Amid the news that retail sales have fallen for the fourth straight
month, that housing prices continue to slump, and that another 600,000
workers were laid off in the month of January—the largest number in one
month since 1974—comes word from some experts in the business community that things are not going to be getting better soon, and that when they
do, they will not get back to the way things were in 2006 or early
2007, before the recession began.

In an interview I did for the trade publication Investment Management Weekly
on Thursday, Putnam Investments’ global asset allocation head Jeffrey
Knight said that while the stimulus could “help to prevent a Great
Depression sequel,” at the same time “Those who measure prosperity
against the Faustian opulence of the last 10 years may find that
stability, equilibrium and even recovery will still feel like a deep
depression.”

Another fund manager, Ron D’Vari, co-founder and CEO of a new fund
management firm that specializes in so-called distressed assets—the
very things that have the nation’s banks reeling on the edge of
failure—says the economy has fallen into “an L-shaped recession where
it’s hard to say how long it will be down at the bottom.” D’Vari also
told me, “We think we will have a sort of subsistence economy—not like
North Africa, but it could look like just getting by for some time
before you see the start of a real recovery.”

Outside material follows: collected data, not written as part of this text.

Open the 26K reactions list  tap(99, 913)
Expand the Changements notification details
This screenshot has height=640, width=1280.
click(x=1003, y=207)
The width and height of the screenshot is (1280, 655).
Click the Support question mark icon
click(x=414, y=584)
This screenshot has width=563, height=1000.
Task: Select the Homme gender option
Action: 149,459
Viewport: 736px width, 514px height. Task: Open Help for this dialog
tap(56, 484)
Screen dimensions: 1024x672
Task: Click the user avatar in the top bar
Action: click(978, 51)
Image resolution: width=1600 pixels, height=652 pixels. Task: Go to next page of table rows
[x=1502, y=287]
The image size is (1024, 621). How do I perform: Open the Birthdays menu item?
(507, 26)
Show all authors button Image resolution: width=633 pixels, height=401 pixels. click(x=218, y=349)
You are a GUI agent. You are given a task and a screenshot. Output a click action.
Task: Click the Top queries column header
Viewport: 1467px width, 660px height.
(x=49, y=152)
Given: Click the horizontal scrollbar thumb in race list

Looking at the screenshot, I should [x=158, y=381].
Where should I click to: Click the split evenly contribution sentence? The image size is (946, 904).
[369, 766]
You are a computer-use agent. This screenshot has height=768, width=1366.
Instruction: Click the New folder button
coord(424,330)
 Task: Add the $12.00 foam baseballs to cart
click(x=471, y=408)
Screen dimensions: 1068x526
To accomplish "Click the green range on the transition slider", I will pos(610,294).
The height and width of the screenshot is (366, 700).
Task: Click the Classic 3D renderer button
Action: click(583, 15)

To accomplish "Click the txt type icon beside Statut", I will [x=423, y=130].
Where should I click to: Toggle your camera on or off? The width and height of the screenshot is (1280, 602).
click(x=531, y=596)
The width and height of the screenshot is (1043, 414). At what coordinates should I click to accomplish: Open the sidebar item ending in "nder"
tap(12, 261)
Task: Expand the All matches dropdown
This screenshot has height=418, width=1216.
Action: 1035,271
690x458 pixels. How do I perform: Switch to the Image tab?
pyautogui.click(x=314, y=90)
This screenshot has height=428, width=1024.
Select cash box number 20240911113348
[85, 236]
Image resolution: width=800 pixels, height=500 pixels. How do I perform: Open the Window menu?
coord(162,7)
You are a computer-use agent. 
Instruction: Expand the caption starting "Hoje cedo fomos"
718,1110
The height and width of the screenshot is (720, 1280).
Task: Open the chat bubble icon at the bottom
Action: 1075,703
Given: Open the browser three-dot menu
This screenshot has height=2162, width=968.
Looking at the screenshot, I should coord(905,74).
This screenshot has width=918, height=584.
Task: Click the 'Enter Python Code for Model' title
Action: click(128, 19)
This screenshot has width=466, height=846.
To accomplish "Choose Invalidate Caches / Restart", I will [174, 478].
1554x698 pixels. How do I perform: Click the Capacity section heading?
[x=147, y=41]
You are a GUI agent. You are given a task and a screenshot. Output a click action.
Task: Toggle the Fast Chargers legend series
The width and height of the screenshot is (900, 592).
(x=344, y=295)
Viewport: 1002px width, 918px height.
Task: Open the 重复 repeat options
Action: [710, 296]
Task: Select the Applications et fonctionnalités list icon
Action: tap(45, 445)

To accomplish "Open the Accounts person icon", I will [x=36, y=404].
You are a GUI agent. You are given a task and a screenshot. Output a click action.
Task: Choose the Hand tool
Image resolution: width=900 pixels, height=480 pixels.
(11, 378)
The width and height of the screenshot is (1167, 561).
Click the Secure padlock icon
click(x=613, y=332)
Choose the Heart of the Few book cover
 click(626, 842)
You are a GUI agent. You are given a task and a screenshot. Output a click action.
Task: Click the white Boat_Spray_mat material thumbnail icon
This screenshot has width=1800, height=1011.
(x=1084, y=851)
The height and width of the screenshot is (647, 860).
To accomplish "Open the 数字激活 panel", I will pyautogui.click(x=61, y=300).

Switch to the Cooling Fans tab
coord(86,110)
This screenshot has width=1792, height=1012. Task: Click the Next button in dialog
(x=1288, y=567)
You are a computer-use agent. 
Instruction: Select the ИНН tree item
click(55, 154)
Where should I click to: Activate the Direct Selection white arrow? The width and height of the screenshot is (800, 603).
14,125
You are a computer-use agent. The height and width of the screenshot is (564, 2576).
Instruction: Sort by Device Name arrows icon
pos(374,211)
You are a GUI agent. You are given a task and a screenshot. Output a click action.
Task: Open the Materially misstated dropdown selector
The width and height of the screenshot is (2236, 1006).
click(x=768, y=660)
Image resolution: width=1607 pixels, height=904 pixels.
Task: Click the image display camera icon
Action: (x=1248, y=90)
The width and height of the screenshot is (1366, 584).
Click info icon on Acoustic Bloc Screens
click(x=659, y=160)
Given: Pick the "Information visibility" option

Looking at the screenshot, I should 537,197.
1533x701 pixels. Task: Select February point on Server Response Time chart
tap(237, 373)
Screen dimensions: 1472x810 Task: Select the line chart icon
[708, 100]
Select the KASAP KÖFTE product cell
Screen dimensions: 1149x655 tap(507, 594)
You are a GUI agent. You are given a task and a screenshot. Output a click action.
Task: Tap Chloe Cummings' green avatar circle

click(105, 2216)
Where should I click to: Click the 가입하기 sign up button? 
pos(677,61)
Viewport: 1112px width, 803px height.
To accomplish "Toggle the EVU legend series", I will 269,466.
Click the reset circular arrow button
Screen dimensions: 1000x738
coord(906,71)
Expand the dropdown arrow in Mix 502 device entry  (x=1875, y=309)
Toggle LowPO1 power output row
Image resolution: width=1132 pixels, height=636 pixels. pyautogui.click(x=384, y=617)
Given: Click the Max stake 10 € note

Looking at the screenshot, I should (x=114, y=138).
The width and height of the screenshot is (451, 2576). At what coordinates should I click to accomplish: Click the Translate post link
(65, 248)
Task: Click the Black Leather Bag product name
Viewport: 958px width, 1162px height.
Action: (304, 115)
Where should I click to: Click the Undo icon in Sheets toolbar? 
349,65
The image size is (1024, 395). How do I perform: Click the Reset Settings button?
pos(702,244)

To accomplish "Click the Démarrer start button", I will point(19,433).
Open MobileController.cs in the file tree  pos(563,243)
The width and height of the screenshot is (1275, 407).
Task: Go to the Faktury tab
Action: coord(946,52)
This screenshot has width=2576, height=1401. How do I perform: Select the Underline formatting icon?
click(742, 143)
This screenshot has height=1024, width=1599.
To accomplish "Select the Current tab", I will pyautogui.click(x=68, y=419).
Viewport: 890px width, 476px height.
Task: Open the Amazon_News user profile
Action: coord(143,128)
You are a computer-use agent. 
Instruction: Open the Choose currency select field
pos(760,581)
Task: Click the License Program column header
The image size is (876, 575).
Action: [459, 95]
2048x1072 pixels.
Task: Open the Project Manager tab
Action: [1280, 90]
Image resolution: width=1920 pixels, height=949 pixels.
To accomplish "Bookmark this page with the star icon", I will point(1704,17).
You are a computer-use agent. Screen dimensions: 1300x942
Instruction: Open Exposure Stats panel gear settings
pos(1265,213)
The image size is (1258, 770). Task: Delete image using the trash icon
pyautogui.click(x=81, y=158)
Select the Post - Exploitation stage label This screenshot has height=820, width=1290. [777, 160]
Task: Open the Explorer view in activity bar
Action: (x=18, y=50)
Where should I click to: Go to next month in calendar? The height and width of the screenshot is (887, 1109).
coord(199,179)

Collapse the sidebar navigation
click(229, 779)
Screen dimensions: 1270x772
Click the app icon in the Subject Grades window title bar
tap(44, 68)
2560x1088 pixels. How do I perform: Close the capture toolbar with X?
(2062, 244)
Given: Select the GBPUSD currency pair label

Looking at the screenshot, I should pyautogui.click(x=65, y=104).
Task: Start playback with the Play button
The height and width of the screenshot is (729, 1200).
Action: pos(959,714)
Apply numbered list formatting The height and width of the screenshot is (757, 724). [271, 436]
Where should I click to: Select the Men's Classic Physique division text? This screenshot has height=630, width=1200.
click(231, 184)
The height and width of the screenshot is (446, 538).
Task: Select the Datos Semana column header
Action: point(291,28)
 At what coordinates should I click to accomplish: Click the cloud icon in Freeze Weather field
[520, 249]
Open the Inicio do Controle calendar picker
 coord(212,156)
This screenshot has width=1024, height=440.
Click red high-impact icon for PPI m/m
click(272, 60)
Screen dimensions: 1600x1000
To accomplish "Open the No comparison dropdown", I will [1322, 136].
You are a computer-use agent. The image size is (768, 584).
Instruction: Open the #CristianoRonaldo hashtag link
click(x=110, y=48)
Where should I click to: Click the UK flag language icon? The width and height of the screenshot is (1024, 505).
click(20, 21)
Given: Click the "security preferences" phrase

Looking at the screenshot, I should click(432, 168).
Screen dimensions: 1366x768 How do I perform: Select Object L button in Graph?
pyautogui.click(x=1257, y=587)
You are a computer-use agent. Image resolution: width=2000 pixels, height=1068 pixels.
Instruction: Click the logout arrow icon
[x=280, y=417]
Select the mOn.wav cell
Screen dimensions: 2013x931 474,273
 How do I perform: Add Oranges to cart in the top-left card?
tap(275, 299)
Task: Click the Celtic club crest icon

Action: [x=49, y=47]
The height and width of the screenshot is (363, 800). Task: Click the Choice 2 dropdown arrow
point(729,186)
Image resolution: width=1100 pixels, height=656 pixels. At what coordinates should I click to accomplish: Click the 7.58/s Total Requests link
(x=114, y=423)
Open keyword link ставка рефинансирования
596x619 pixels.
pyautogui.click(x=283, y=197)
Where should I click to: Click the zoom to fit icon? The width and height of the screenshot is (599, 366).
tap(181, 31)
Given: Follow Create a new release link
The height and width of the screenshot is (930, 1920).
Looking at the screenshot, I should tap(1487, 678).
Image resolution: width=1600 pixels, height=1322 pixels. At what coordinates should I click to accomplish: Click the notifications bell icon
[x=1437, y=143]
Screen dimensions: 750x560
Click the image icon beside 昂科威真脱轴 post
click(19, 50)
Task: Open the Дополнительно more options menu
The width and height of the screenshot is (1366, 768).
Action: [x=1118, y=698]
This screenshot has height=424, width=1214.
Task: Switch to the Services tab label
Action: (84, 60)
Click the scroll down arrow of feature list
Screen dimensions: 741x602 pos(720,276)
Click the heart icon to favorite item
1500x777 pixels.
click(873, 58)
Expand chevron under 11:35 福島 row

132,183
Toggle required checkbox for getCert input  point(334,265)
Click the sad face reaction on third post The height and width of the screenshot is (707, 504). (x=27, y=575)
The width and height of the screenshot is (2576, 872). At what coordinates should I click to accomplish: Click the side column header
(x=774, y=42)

Now these guys were all talking about how things look to them assuming passage
of the so-called stimulus package. In other words, the stimulus package
is not going to turn things around. In fact, D’Vari pointedly referred
to the close to $1-trillion package as ‘just a pain-killer, not a final
cure.”

President Obama would do well to heed these kinds of hard-nosed
views. He’s not likely to be hearing them right now. To date, he has
chosen for his economic team mainly retreads from the Bush and Clinton
administration—people like Larry Summers and Tim Geithner who helped
set the nation on its current disastrous economic course by promoting
globalization and the flight of jobs overseas as well as the
deregulation of Wall Street, by advocating a shift of the tax burden
from the wealthy to the working classes, by urging the gutting the
safety net for those who lose jobs or can’t find them, and by
advocating measures to artificially pump up asset values, whether real
estate or the stock market.

These are clearly not people who are going to want to call
attention to the economic and social train wreck that their own
policies have produced.

Nor does Obama’s latest announcement of his new Council of Economic
Advisers look much better. Headed up by Paul Volcker, the Carter and
Reagan choice for Federal Reserve Chairman, and a close associate of
the Rockefeller family and the Chase banking empire who helped bring us
the heretofore worst recession since the ‘30s during the early 1980s,
that panel includes Jeffrey Imelt, chairmen of mega-defense contractor
General Electric, Jim Owens, chair of Caterpillar (a firm that just
sacked 20,000 employees and during it’s recent contract disputes with
the UAW hired scabs and locked out employees, racking up a huge number
of labor law violations), William Donaldson, President George W. Bush’s
SEC chair, who had to resign that position in disgrace in 2005 after
his agency missed the Enron and Worldcom meltdowns and collapses as
well as some early hedge fund disasters, Martin Feldstein, the head of
Ronald Reagan’s Council of Economic Advisers and an adviser to Obama’s
opponent, John McCain, and Austan Goolsbee, a senior economist with the
Democratic Leadership Council, a strong proponent bank deregulation and
of the job-killing NAFTA and the World Trade Organization treaties.
True, the panel does include some token labor representatives like
former Mineworkers Union president Richard Trumpka of the AFL-CIO and
Anna Burger of the SEIU, but wholly absent are more progressive
economists in line with the likes of Nobel laureates Paul Krugman and
Joseph Stiglitz, or former Clinton labor secretary Robert Reich, much
less left-leaning economists like James Galbraith or Dean Baker.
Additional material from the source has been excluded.